■ About this exercise: Report every line of the listing below in which the string "screenshot" appears.

■ Task data:
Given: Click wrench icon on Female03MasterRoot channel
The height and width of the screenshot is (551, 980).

...

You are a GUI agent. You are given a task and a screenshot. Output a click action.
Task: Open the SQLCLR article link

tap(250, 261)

■ Solution to this task:
The height and width of the screenshot is (551, 980).
You are a GUI agent. You are given a task and a screenshot. Output a click action.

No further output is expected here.